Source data
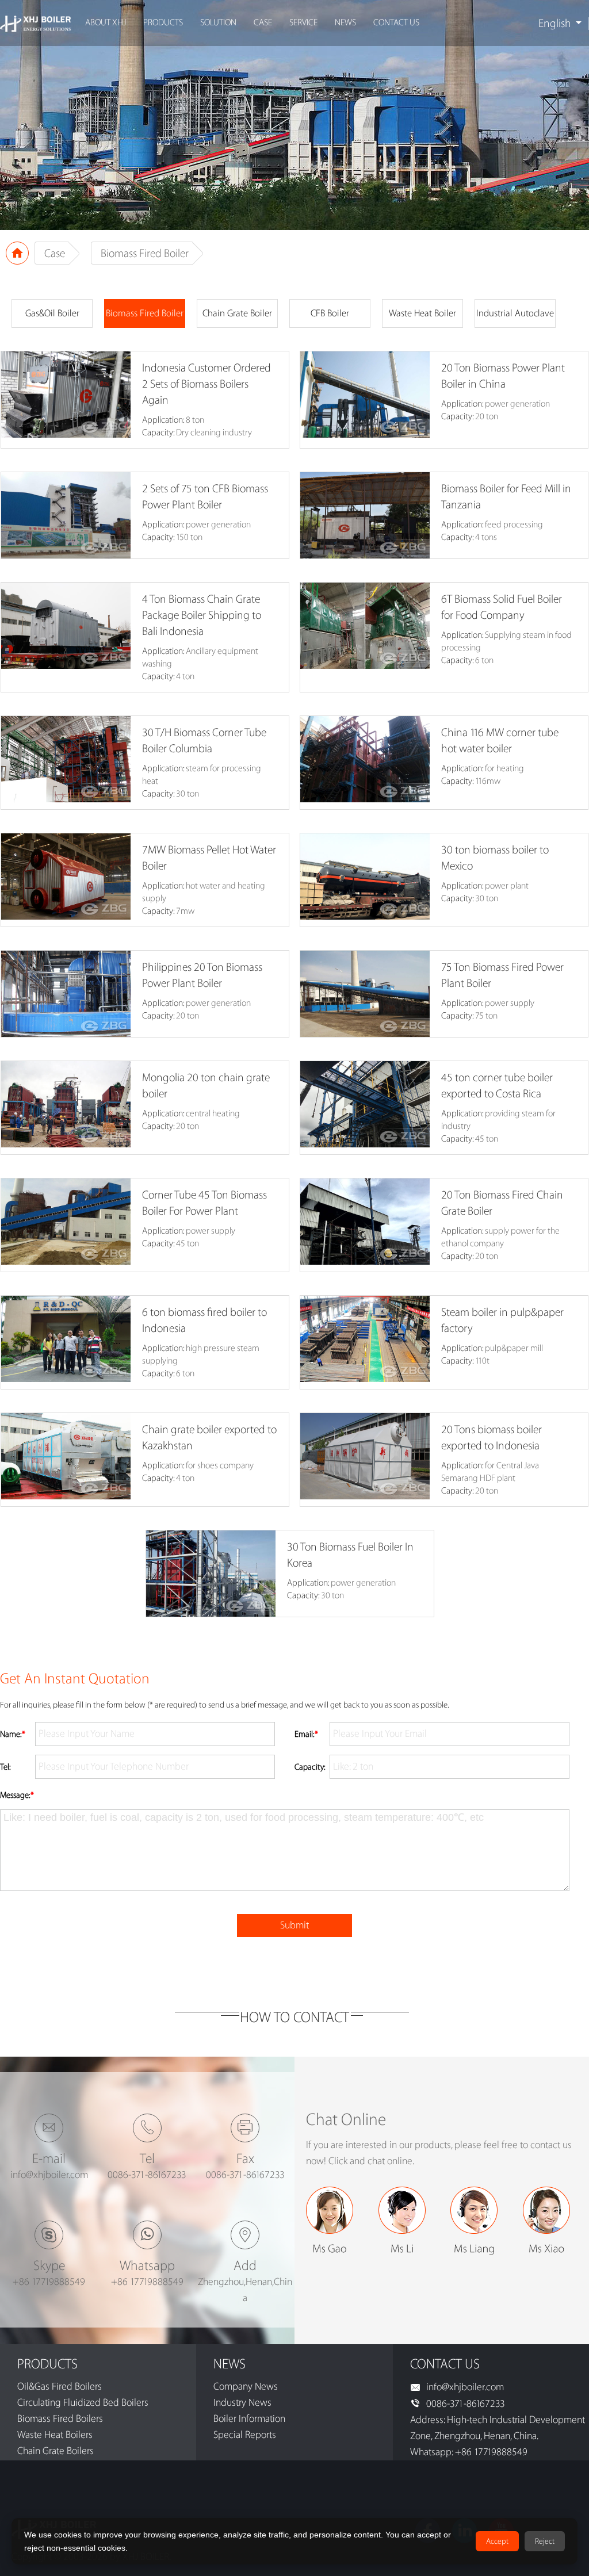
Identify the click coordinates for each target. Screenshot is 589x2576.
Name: (12, 1734)
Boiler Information (249, 2418)
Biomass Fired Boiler (144, 313)
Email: (306, 1734)
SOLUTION (218, 23)
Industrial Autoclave (515, 313)
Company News (245, 2386)
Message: (17, 1795)
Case (54, 253)
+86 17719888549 (49, 2281)
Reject (544, 2541)
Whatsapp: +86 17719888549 (468, 2452)
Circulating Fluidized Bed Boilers (82, 2402)
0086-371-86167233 (465, 2403)
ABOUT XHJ (105, 23)
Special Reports (244, 2434)
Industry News (242, 2402)
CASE (263, 23)
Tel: (5, 1767)
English (554, 23)
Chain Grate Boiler (237, 313)
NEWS (345, 23)
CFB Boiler (330, 313)
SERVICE (303, 23)
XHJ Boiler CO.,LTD (35, 23)
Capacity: (310, 1767)
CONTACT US (396, 23)
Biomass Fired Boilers (60, 2418)
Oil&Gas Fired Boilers (59, 2386)
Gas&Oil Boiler (52, 313)
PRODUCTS (163, 23)
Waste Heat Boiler (422, 313)
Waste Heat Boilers (55, 2434)
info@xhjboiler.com (49, 2174)
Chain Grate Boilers (55, 2450)
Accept (497, 2541)
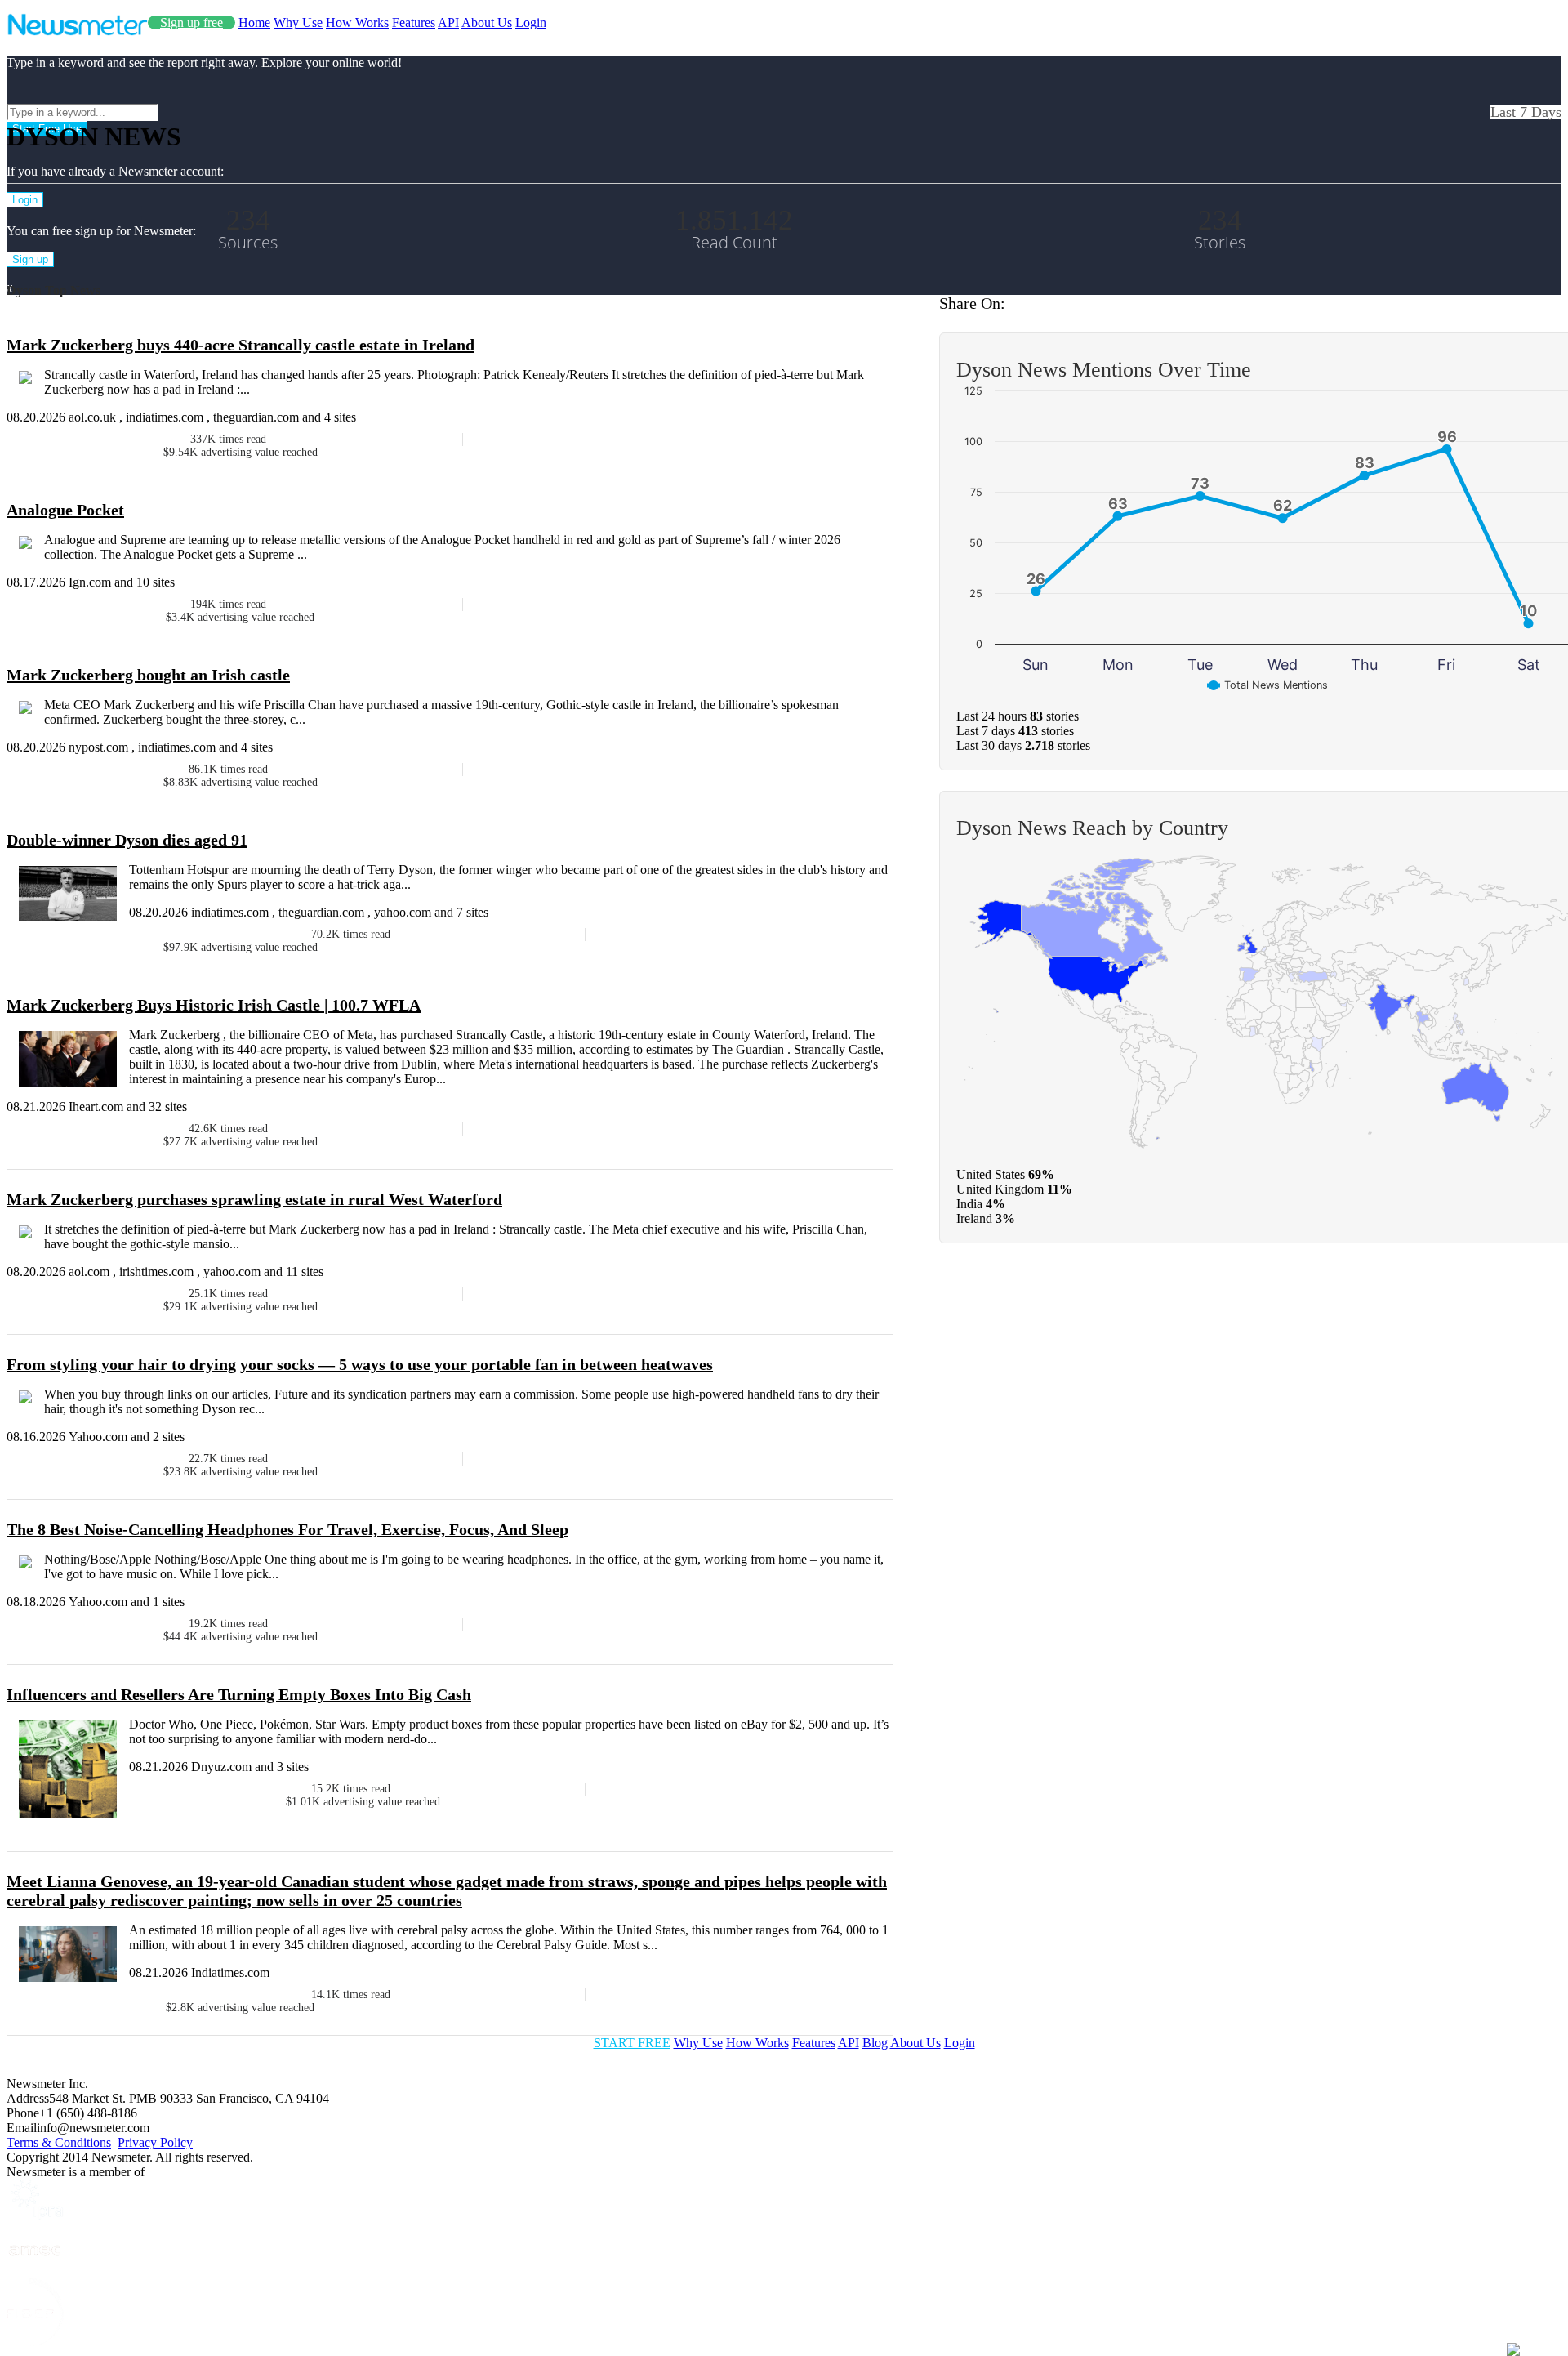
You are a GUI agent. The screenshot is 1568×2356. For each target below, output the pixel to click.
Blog (875, 2043)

--- What to produce ---
Retype exactly the lines of the data above that fall between the line with "Message: (17, 1795)" and the line with "Chain Grate Boilers (55, 2450)", inclusive, and add nothing.

--- Solution for this task ---
Message: (17, 1795)
Case (54, 253)
+86 17719888549 (49, 2281)
Reject (544, 2541)
Whatsapp: +86 17719888549 (468, 2452)
Circulating Fluidized Bed Boilers (82, 2402)
0086-371-86167233 (465, 2403)
ABOUT XHJ (105, 23)
Special Reports (244, 2434)
Industry News (242, 2402)
CASE (263, 23)
Tel: (5, 1767)
English (554, 23)
Chain Grate Boiler (237, 313)
NEWS (345, 23)
CFB Boiler (330, 313)
SERVICE (303, 23)
XHJ Boiler CO.,LTD (35, 23)
Capacity: (310, 1767)
CONTACT US (396, 23)
Biomass Fired Boilers (60, 2418)
Oil&Gas Fired Boilers (59, 2386)
Gas&Oil Boiler (52, 313)
PRODUCTS (163, 23)
Waste Heat Boiler (422, 313)
Waste Heat Boilers (55, 2434)
info@xhjboiler.com (49, 2174)
Chain Grate Boilers (55, 2450)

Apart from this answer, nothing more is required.